Compendium: free mindmapping software from OpenLearn







You may have heard that in late October 2006 the UK's Open University, which specialises in adult education including by distance learning, followed in the footsteps of MIT's OpenCourseWare by releasing some of their course material free to the public on the Web via their OpenLearn site (with an associated site LabSpace).

As with the MIT offering you don't get a degree, but you can access their material for free. So far, their IT and computing courses seem either too basic or too advanced for me, but there are materials on loads of other subjects from art, history, business and health to maths/statistics, languages, science/nature, society and technology, as well as study skills.

One interesting thing though is that, even if you don't download their course material, you can download their free mind mapping software ("software tool for visual thinking") called Compendium, which they're generously providing not only for Windows but also for Mac OS X and Linux (you do need to have Java installed on your computer, which you can get for free again). There are screencast tutorials too.
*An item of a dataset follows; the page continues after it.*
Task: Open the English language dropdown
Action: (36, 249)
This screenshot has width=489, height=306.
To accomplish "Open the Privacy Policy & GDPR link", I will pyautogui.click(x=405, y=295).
I've installed it but haven't played much with it yet. It seems to have a decent number of keyboard shortcuts, one of my main personal requirements, at least - yay! More if/when I've tinkered further with it. But it's free, so do give it a go if you're looking for "knowledge mapping", "concept mapping" or mind mapping tools. (There's also other free open source software for mindmapping available, e.g. Freemind, also for Windows, Mac OS X and Linux - I've downloaded it myself but again not had a chance to compare them yet).